FreeBSD's problems as seen by the BSDForen.de community

Erik Osterholm freebsd-lists-erik at erikosterholm.org
Thu Jan 10 13:06:56 PST 2008


Sorry to cold-CC you on this, yongari--please ignore if this doesn't
interest you.

On Thu, Jan 10, 2008 at 09:40:50PM +0100, Kris Kennaway wrote:
> Erik Osterholm wrote:
> >On Thu, Jan 10, 2008 at 11:56:15PM +0900, Adrian Chadd wrote:
> >>On 10/01/2008, Dominic Fandrey <kamikaze at bsdforen.de> wrote:
> >>
> >>This is the thing though. Its working for the developers, its not
> >>working for the users, so how do you think it'll get fixed?
> >>
> >>>The second big problem is the handling of regressions.

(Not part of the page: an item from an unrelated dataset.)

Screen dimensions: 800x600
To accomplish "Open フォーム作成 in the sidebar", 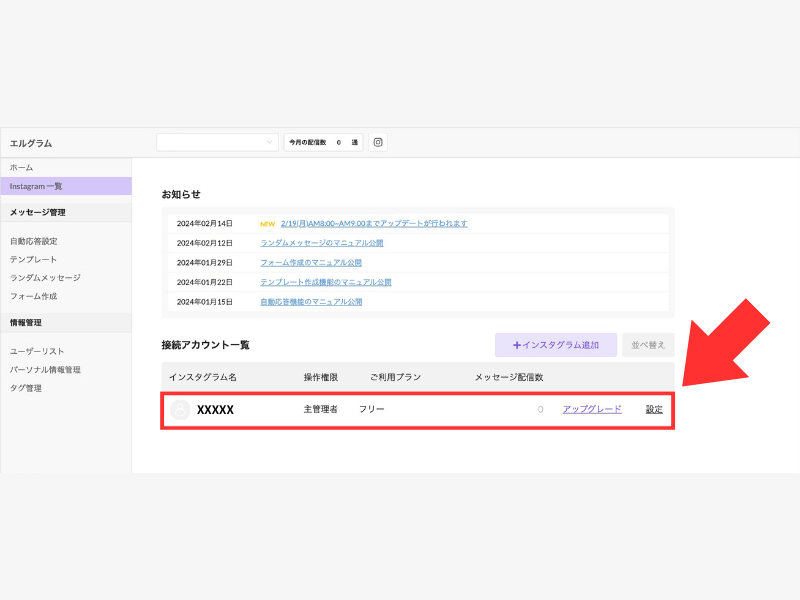I will [x=33, y=296].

PRs remain
> >>>unanswered or the reporters are told that the regressions they
> >>>report do not exist. Some of our members have even suffered the
> >>>experience that they developed a patch, but it simply was ignored
> >>>or turned down for the reason that it was a "Linux solution".
> >>>Especially frustrating for those among us who have never looked at
> >>>Linux code.
> >>Whats the PR number?
> >
> >I'm coming in in the middle of this thread, but here's one from July
> >2006:
> >kern/100839
> >
> >No one from the FreeBSD community ever responded on it.  I thought
> >that I'd even suggested removing the driver entirely, due to this
> >showstopping bug, and removing its listing as compatible, but now I
> >can't find an archived reference, so maybe it was in my head.
> >
> >I love FreeBSD, and I used it on a daily basis, but there's an
> >example, if you're genuinely interested.
> >
> >Erik
> 
> Yeah, that's a pretty good example of hardware with no real maintainer 
> in the FreeBSD community.  Actually it does look like yongari@ worked on 
> it a couple of months ago, so you might want to bring it to his attention.
> 
> Kris

I can do that, though it looks like the changes made were quite
generic to interfaces in general, and not specific to the TXP.  While
I was trying to get this to work, it looked pretty likely that the
problem was in how the kernel was talking to the device itself--the
device would get confused when it was brought down and back up.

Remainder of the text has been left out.